Sentiment Analysis¶
Detect positive, negative, and neutral sentiment in Malaysian text - including Manglish, code-switching, and sarcasm.
Why sentiment analysis?¶
Social media monitoring, brand reputation tracking, customer feedback analysis, and public opinion mining for Malaysian businesses and researchers. Standard NLP tools fail on Manglish because they don't understand slang like "gila best", "teruk gila", or sarcastic patterns like "Bagus la tu, tunggu 3 jam".
malaysian-manglish-nlp handles all of this natively - no preprocessing needed.
Load module¶
import malaysian_manglish_nlp as mnlp
# Basic sentiment
result = mnlp.sentiment("Weh best gila makanan kat sini!")
print(result)
# {'label': 'positive', 'score': 0.94}
That's it. One import, one function call.
Basic usage¶
Positive sentiment¶
mnlp.sentiment("Sedap gila nasi lemak kat kedai tu!")
# {'label': 'positive', 'score': 0.96}
mnlp.sentiment("Best movie tu, memang worth it la")
# {'label': 'positive', 'score': 0.91}
mnlp.sentiment("Alhamdulillah finally dapat kerja baru")
# {'label': 'positive', 'score': 0.89}
Negative sentiment¶
mnlp.sentiment("Teruk la service dia, tunggu 1 jam")
# {'label': 'negative', 'score': 0.89}
mnlp.sentiment("Mahal gila, tak berbaloi langsung")
# {'label': 'negative', 'score': 0.93}
mnlp.sentiment("Kecewa betul, order wrong again")
# {'label': 'negative', 'score': 0.87}
Neutral sentiment¶
mnlp.sentiment("Aku nak pergi kedai jap")
# {'label': 'neutral', 'score': 0.72}
mnlp.sentiment("Meeting pukul 3 petang ni")
# {'label': 'neutral', 'score': 0.68}
Detailed output¶
Get scores for all classes instead of just the top prediction:
mnlp.sentiment("Best gila!", detailed=True)
# {'label': 'positive',
# 'scores': {'positive': 0.96, 'neutral': 0.03, 'negative': 0.01}}
mnlp.sentiment("Ok je, nothing special", detailed=True)
# {'label': 'neutral',
# 'scores': {'positive': 0.12, 'neutral': 0.76, 'negative': 0.12}}
When to use detailed mode
Use detailed=True when you need confidence calibration or want to apply custom thresholds. The raw scores help you decide how much to trust the prediction.
Aspect-based sentiment¶
Extract sentiment for individual aspects within a sentence.
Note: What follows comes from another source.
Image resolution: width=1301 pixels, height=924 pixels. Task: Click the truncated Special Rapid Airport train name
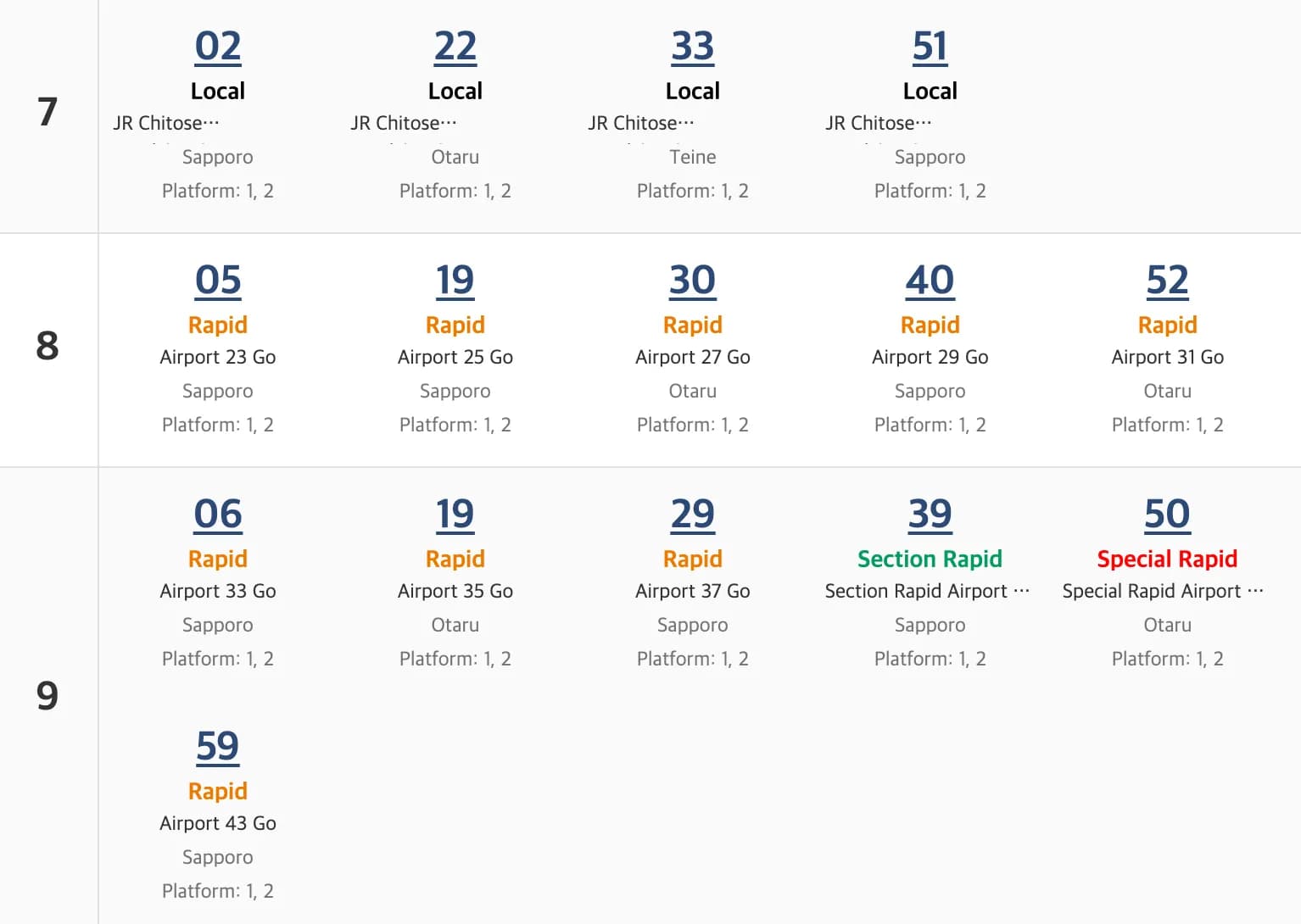(1163, 592)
Perfect for product reviews where different features have different sentiments.
mnlp.sentiment("Makanan sedap tapi service slow", aspect=True)
# [{'aspect': 'makanan', 'label': 'positive', 'score': 0.92},
# {'aspect': 'service', 'label': 'negative', 'score': 0.85}]
mnlp.sentiment("Phone cantik gila tapi battery lemah", aspect=True)
# [{'aspect': 'phone', 'label': 'positive', 'score': 0.90},
# {'aspect': 'battery', 'label': 'negative', 'score': 0.82}]
mnlp.sentiment("Harga murah, rasa sedap, tapi parking susah", aspect=True)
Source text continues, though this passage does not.